Target pointing data:
########################################

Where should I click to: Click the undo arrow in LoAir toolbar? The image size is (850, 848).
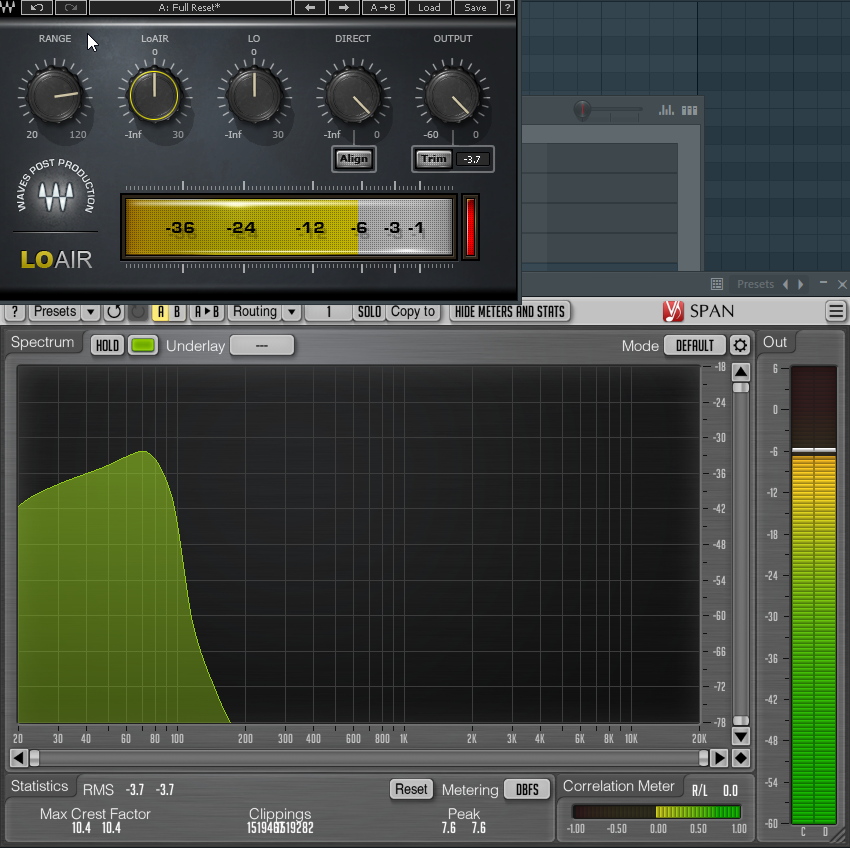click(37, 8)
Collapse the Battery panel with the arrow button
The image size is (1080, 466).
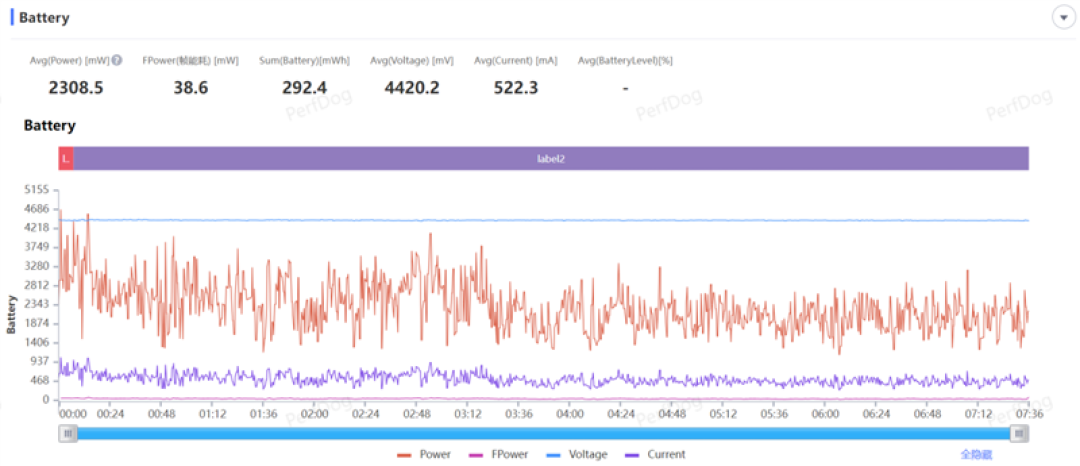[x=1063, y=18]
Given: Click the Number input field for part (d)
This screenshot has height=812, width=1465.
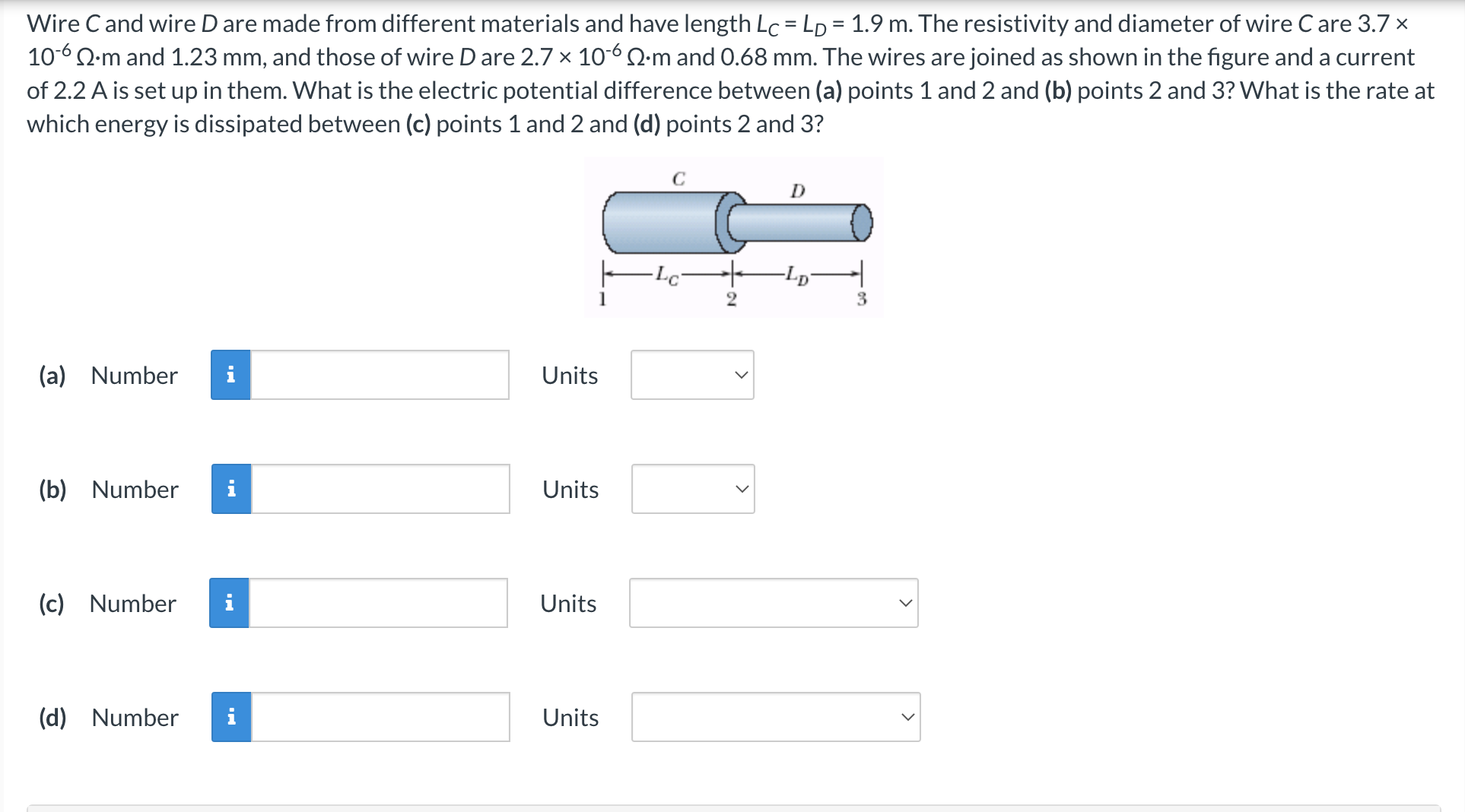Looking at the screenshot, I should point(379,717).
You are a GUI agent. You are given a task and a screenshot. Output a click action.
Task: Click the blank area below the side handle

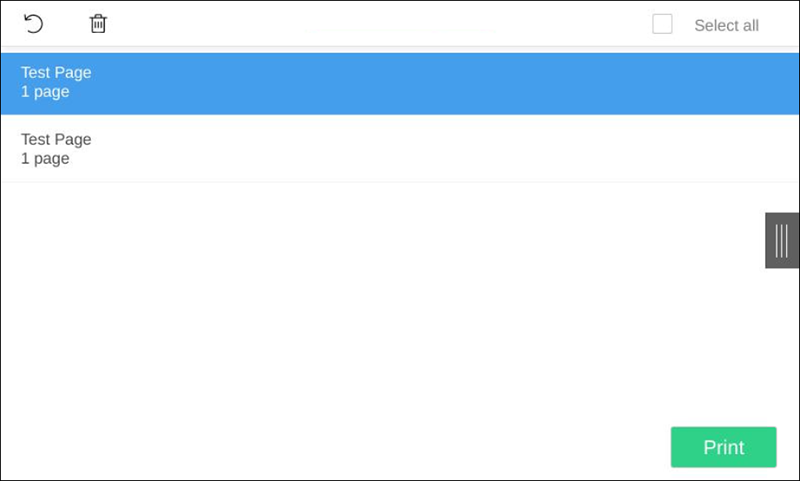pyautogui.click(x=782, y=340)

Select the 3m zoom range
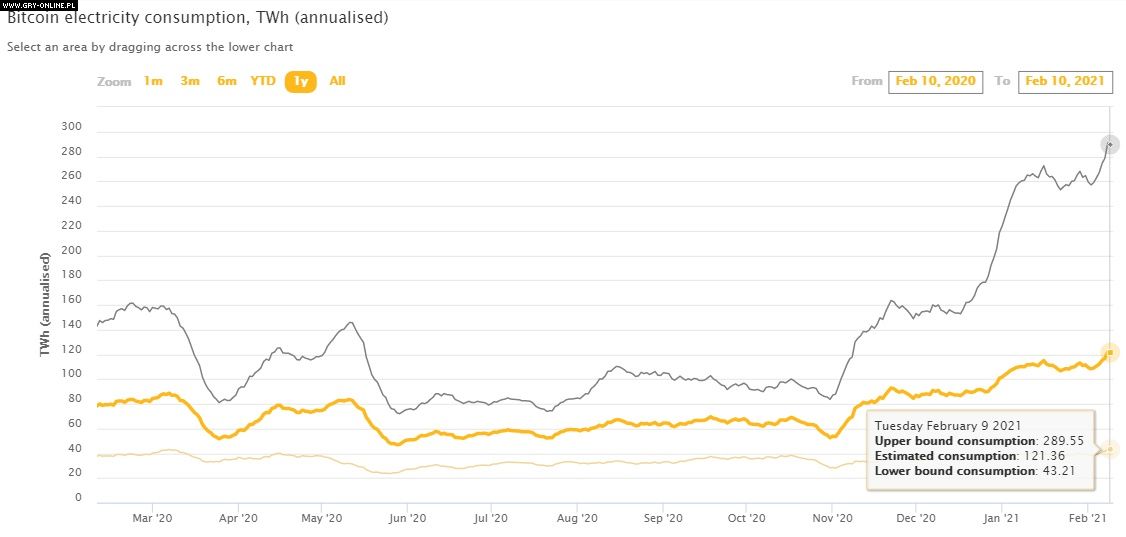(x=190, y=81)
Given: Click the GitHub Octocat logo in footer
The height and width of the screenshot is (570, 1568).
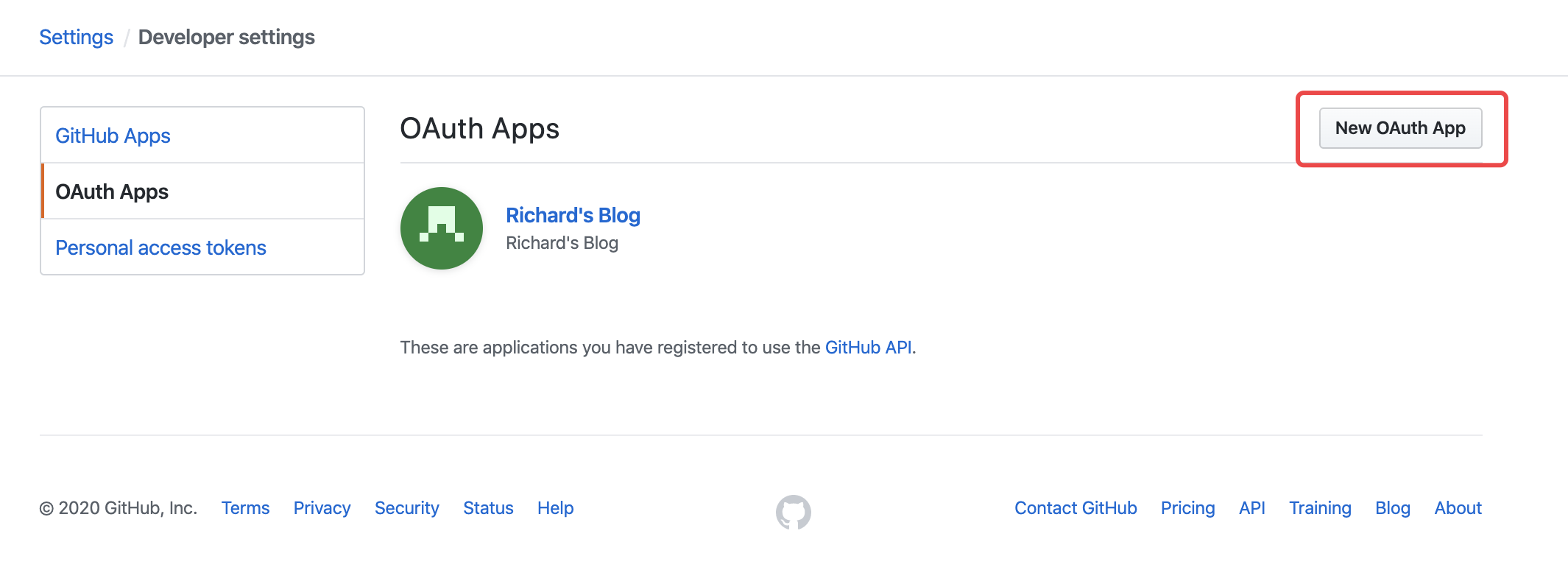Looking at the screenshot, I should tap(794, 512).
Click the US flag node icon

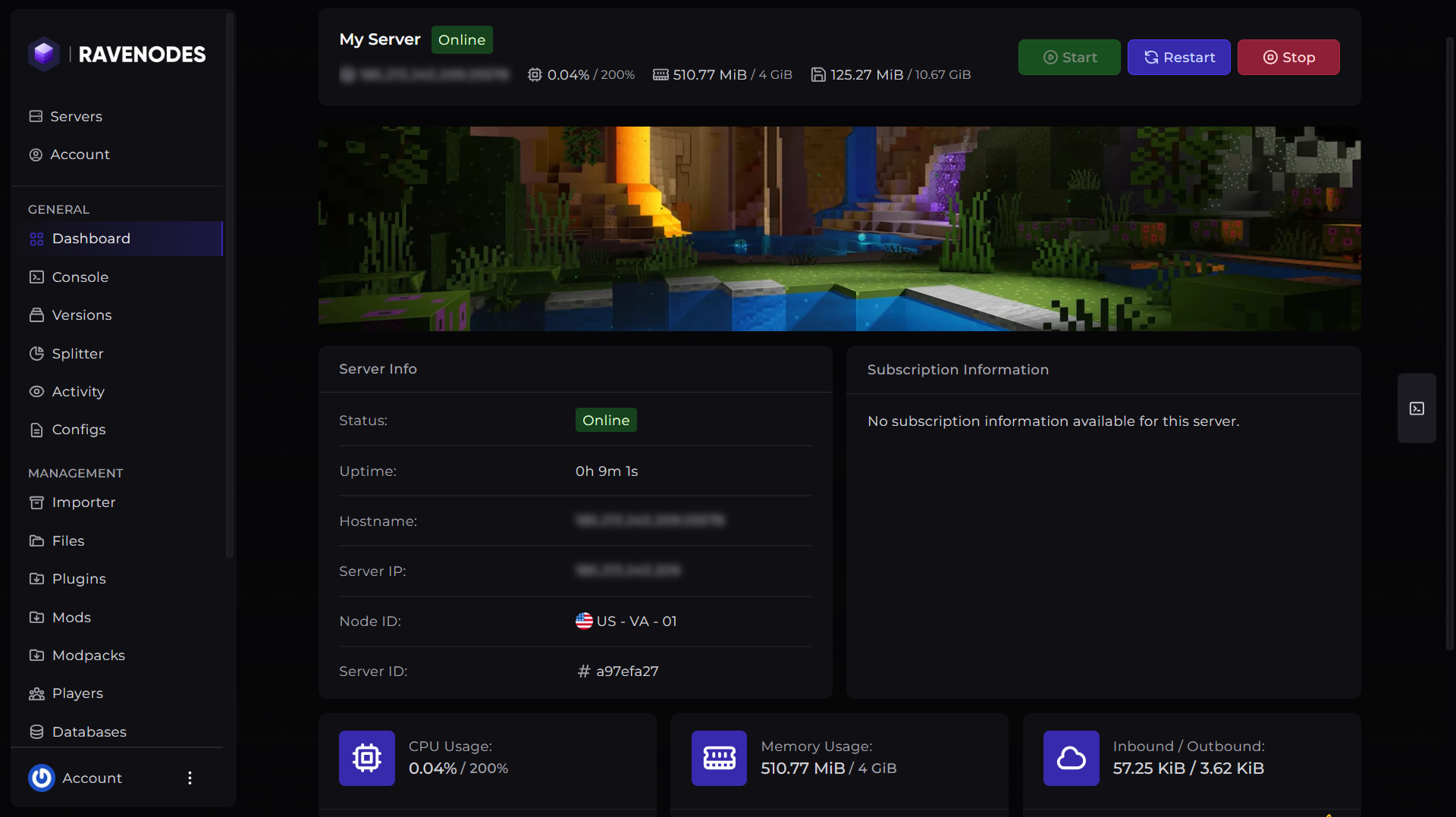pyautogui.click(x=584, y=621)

########################################

### Prompt
Reproduce every one of the records above word for word, leaving out the pictures.

### Answer to the problem
Where should I click to: Click the undo arrow in LoAir toolbar? The image size is (850, 848).
click(37, 8)
Collapse the Battery panel with the arrow button
The image size is (1080, 466).
[x=1063, y=18]
Given: Click the Number input field for part (d)
This screenshot has height=812, width=1465.
Looking at the screenshot, I should point(379,717).
You are a GUI agent. You are given a task and a screenshot. Output a click action.
Task: Click the blank area below the side handle

pyautogui.click(x=782, y=340)

Select the 3m zoom range
(x=190, y=81)
Given: Click the GitHub Octocat logo in footer
The height and width of the screenshot is (570, 1568).
Looking at the screenshot, I should tap(794, 512).
Click the US flag node icon

pyautogui.click(x=584, y=621)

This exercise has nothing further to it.